Problem statement:
Rewrite the lines of the following records as a numbered list, omitting every blank line.
** begin Data in this exercise **
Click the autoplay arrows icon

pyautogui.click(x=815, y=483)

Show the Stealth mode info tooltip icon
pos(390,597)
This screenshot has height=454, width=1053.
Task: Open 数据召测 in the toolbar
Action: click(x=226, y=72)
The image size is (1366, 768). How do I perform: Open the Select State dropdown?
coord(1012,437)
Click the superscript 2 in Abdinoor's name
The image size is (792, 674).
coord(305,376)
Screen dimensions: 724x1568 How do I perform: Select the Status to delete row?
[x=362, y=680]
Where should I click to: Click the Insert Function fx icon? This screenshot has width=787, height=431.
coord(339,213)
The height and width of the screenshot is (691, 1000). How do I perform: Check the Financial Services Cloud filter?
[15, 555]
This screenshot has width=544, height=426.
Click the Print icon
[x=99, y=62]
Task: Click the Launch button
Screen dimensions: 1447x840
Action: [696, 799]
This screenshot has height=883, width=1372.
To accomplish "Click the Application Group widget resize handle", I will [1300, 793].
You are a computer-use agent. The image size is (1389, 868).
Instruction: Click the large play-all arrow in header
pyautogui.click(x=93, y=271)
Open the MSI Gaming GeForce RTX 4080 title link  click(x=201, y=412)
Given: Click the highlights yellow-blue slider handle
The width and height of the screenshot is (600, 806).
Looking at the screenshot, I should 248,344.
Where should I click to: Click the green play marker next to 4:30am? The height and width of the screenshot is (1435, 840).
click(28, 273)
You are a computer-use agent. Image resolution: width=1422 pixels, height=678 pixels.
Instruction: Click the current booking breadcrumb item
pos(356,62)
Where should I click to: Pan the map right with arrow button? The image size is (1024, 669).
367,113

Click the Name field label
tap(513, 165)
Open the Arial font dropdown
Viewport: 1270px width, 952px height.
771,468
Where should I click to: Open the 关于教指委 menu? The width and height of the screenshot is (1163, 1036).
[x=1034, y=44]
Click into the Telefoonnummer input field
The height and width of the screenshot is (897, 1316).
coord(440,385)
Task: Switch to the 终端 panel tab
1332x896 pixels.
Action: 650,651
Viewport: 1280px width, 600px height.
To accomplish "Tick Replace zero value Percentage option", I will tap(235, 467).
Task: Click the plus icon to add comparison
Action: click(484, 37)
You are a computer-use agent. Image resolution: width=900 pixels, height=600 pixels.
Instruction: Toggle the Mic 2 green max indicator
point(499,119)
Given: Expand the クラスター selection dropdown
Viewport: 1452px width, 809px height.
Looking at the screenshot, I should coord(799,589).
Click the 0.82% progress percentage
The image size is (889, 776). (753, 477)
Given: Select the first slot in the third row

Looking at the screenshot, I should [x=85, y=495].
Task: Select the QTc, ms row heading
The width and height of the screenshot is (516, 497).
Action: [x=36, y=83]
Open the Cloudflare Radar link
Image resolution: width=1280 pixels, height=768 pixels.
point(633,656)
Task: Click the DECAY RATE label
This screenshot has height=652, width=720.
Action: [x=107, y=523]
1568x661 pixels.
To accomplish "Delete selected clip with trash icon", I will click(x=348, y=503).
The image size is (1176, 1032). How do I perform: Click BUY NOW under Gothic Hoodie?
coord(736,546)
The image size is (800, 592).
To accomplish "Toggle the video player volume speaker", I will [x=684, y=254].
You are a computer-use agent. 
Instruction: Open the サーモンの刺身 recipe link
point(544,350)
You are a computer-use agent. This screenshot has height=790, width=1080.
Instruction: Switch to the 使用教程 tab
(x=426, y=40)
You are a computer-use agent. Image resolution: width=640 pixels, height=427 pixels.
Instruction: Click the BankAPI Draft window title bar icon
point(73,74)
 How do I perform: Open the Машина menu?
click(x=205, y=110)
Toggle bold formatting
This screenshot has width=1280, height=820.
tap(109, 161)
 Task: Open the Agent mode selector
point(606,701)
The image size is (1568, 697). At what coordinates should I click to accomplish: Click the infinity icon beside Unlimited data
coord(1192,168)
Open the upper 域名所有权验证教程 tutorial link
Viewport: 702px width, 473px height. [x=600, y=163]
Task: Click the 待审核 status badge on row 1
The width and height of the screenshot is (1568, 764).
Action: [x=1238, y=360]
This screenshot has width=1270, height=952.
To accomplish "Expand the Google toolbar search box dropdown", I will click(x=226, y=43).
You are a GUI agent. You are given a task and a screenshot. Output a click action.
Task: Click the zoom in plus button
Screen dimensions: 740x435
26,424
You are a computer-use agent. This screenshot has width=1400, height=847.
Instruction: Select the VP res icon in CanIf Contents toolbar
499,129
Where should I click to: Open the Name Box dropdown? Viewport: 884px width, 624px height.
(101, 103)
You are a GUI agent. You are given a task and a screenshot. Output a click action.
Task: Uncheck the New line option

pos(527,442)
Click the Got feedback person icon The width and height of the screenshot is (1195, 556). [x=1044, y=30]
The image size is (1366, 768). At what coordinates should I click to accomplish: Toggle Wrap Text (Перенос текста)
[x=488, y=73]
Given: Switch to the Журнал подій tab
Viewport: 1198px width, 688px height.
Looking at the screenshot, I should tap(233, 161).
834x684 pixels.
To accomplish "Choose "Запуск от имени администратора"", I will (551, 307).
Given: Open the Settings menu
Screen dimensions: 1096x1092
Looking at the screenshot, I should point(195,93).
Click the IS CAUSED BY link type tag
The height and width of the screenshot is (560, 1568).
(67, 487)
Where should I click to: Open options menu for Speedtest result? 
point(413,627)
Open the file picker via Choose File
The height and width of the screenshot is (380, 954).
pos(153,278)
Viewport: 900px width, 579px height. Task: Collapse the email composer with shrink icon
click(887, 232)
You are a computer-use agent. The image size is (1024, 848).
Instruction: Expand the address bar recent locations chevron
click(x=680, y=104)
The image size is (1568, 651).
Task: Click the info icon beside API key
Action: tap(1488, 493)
** end Data in this exercise **
Problem solution:
1. Click the autoplay arrows icon
2. pyautogui.click(x=815, y=483)
3. Show the Stealth mode info tooltip icon
4. pos(390,597)
5. This screenshot has height=454, width=1053.
6. Task: Open 数据召测 in the toolbar
7. Action: click(x=226, y=72)
8. The image size is (1366, 768). How do I perform: Open the Select State dropdown?
9. coord(1012,437)
10. Click the superscript 2 in Abdinoor's name
11. The image size is (792, 674).
12. coord(305,376)
13. Screen dimensions: 724x1568 How do I perform: Select the Status to delete row?
14. [x=362, y=680]
15. Where should I click to: Click the Insert Function fx icon? This screenshot has width=787, height=431.
16. coord(339,213)
17. The height and width of the screenshot is (691, 1000). How do I perform: Check the Financial Services Cloud filter?
18. [15, 555]
19. This screenshot has width=544, height=426.
20. Click the Print icon
21. [x=99, y=62]
22. Task: Click the Launch button
23. Screen dimensions: 1447x840
24. Action: [696, 799]
25. This screenshot has height=883, width=1372.
26. To accomplish "Click the Application Group widget resize handle", I will [1300, 793].
27. You are a computer-use agent. The image size is (1389, 868).
28. Instruction: Click the large play-all arrow in header
29. pyautogui.click(x=93, y=271)
30. Open the MSI Gaming GeForce RTX 4080 title link  click(x=201, y=412)
31. Given: Click the highlights yellow-blue slider handle
32. The width and height of the screenshot is (600, 806).
33. Looking at the screenshot, I should 248,344.
34. Where should I click to: Click the green play marker next to 4:30am? The height and width of the screenshot is (1435, 840).
35. click(28, 273)
36. You are a computer-use agent. Image resolution: width=1422 pixels, height=678 pixels.
37. Instruction: Click the current booking breadcrumb item
38. pos(356,62)
39. Where should I click to: Pan the map right with arrow button? The image size is (1024, 669).
40. 367,113
41. Click the Name field label
42. tap(513, 165)
43. Open the Arial font dropdown
44. Viewport: 1270px width, 952px height.
45. 771,468
46. Where should I click to: Open the 关于教指委 menu? The width and height of the screenshot is (1163, 1036).
47. [x=1034, y=44]
48. Click into the Telefoonnummer input field
49. The height and width of the screenshot is (897, 1316).
50. coord(440,385)
51. Task: Switch to the 终端 panel tab
52. 1332x896 pixels.
53. Action: 650,651
54. Viewport: 1280px width, 600px height.
55. To accomplish "Tick Replace zero value Percentage option", I will tap(235, 467).
56. Task: Click the plus icon to add comparison
57. Action: click(484, 37)
58. You are a computer-use agent. Image resolution: width=900 pixels, height=600 pixels.
59. Instruction: Toggle the Mic 2 green max indicator
60. point(499,119)
61. Given: Expand the クラスター selection dropdown
62. Viewport: 1452px width, 809px height.
63. Looking at the screenshot, I should coord(799,589).
64. Click the 0.82% progress percentage
65. The image size is (889, 776). (753, 477)
66. Given: Select the first slot in the third row
67. Looking at the screenshot, I should [x=85, y=495].
68. Task: Select the QTc, ms row heading
69. The width and height of the screenshot is (516, 497).
70. Action: [x=36, y=83]
71. Open the Cloudflare Radar link
72. Image resolution: width=1280 pixels, height=768 pixels.
73. point(633,656)
74. Task: Click the DECAY RATE label
75. This screenshot has height=652, width=720.
76. Action: [x=107, y=523]
77. 1568x661 pixels.
78. To accomplish "Delete selected clip with trash icon", I will click(x=348, y=503).
79. The image size is (1176, 1032). How do I perform: Click BUY NOW under Gothic Hoodie?
80. coord(736,546)
81. The image size is (800, 592).
82. To accomplish "Toggle the video player volume speaker", I will [x=684, y=254].
83. You are a computer-use agent. 
84. Instruction: Open the サーモンの刺身 recipe link
85. point(544,350)
86. You are a computer-use agent. This screenshot has height=790, width=1080.
87. Instruction: Switch to the 使用教程 tab
88. (x=426, y=40)
89. You are a computer-use agent. Image resolution: width=640 pixels, height=427 pixels.
90. Instruction: Click the BankAPI Draft window title bar icon
91. point(73,74)
92.  How do I perform: Open the Машина menu?
93. click(x=205, y=110)
94. Toggle bold formatting
95. This screenshot has width=1280, height=820.
96. tap(109, 161)
97.  Task: Open the Agent mode selector
98. point(606,701)
99. The image size is (1568, 697). At what coordinates should I click to accomplish: Click the infinity icon beside Unlimited data
100. coord(1192,168)
101. Open the upper 域名所有权验证教程 tutorial link
102. Viewport: 702px width, 473px height. [x=600, y=163]
103. Task: Click the 待审核 status badge on row 1
104. The width and height of the screenshot is (1568, 764).
105. Action: [x=1238, y=360]
106. This screenshot has width=1270, height=952.
107. To accomplish "Expand the Google toolbar search box dropdown", I will click(x=226, y=43).
108. You are a GUI agent. You are given a task and a screenshot. Output a click action.
109. Task: Click the zoom in plus button
110. Screen dimensions: 740x435
111. 26,424
112. You are a computer-use agent. This screenshot has width=1400, height=847.
113. Instruction: Select the VP res icon in CanIf Contents toolbar
114. 499,129
115. Where should I click to: Open the Name Box dropdown? Viewport: 884px width, 624px height.
116. (101, 103)
117. You are a GUI agent. You are given a task and a screenshot. Output a click action.
118. Task: Uncheck the New line option
119. pos(527,442)
120. Click the Got feedback person icon The width and height of the screenshot is (1195, 556). [x=1044, y=30]
121. The image size is (1366, 768). At what coordinates should I click to accomplish: Toggle Wrap Text (Перенос текста)
122. [x=488, y=73]
123. Given: Switch to the Журнал подій tab
124. Viewport: 1198px width, 688px height.
125. Looking at the screenshot, I should tap(233, 161).
126. 834x684 pixels.
127. To accomplish "Choose "Запуск от имени администратора"", I will (551, 307).
128. Given: Open the Settings menu
129. Screen dimensions: 1096x1092
130. Looking at the screenshot, I should point(195,93).
131. Click the IS CAUSED BY link type tag
132. The height and width of the screenshot is (560, 1568).
133. (67, 487)
134. Where should I click to: Open options menu for Speedtest result? 
135. point(413,627)
136. Open the file picker via Choose File
137. The height and width of the screenshot is (380, 954).
138. pos(153,278)
139. Viewport: 900px width, 579px height. Task: Collapse the email composer with shrink icon
140. click(887, 232)
141. You are a computer-use agent. The image size is (1024, 848).
142. Instruction: Expand the address bar recent locations chevron
143. click(x=680, y=104)
144. The image size is (1568, 651).
145. Task: Click the info icon beside API key
146. Action: tap(1488, 493)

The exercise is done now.